[DESCRIPTION OF THE TASK]:
Return every entry exactly, except for any pictures.

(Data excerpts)
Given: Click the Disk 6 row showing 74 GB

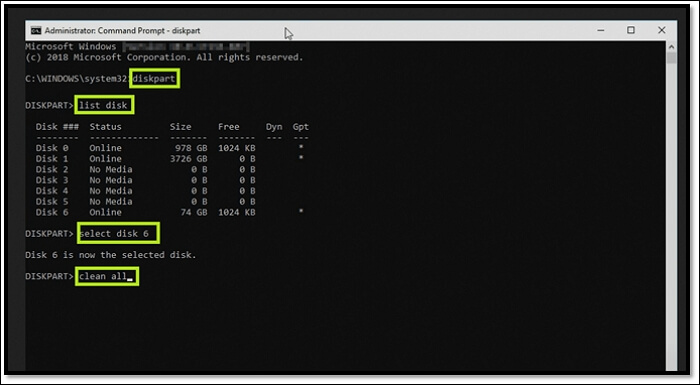Looking at the screenshot, I should pos(170,212).
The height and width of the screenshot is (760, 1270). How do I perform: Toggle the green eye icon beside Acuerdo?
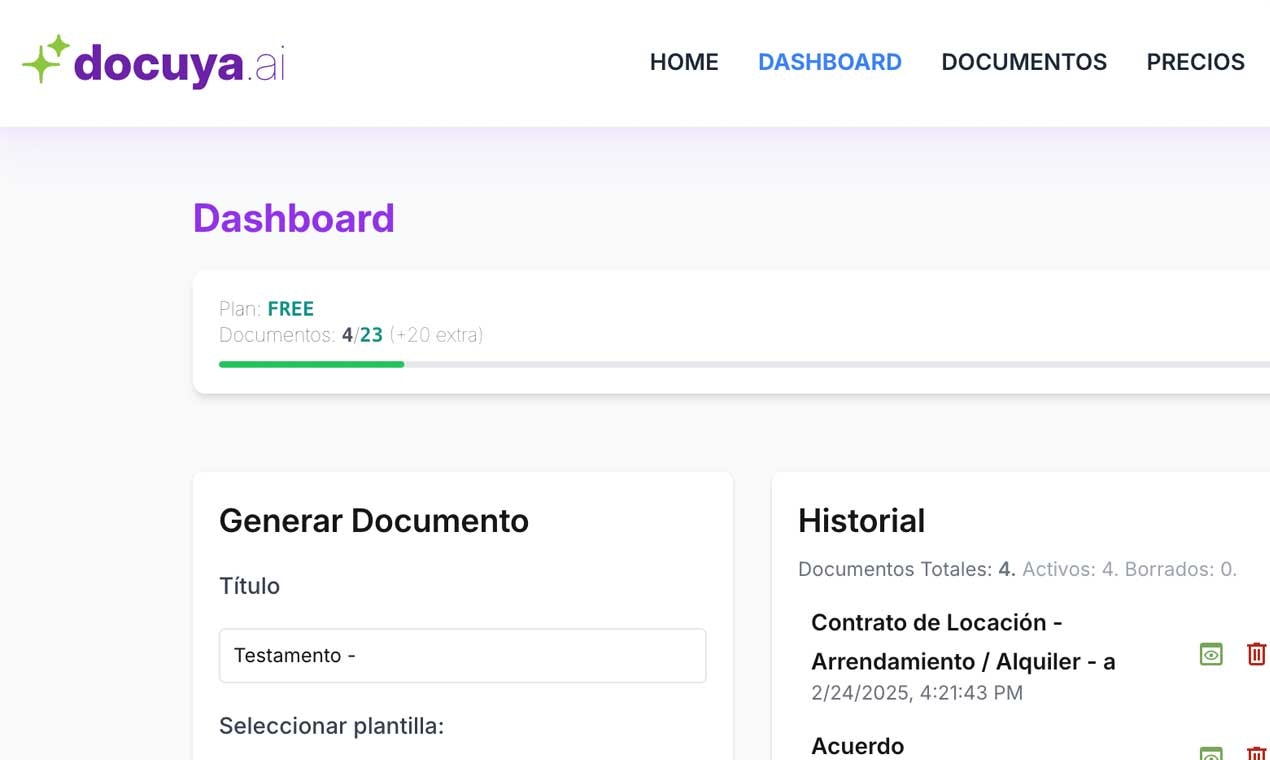pos(1210,750)
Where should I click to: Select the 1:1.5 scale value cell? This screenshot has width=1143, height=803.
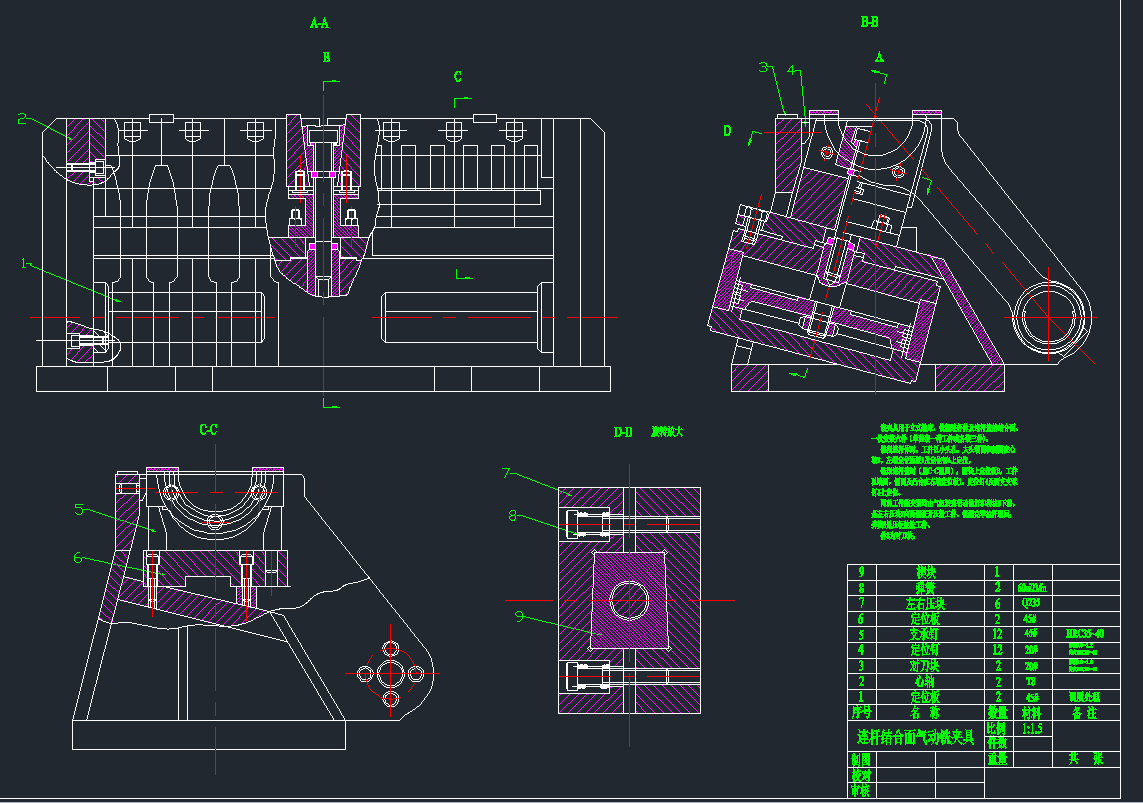(x=1032, y=729)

[RESULT]:
Given: Click the Disk 6 row showing 74 GB

Looking at the screenshot, I should pos(170,212).
The height and width of the screenshot is (760, 1270). How do I perform: Toggle the green eye icon beside Acuerdo?
pos(1210,750)
Where should I click to: Select the 1:1.5 scale value cell? This screenshot has width=1143, height=803.
(x=1032, y=729)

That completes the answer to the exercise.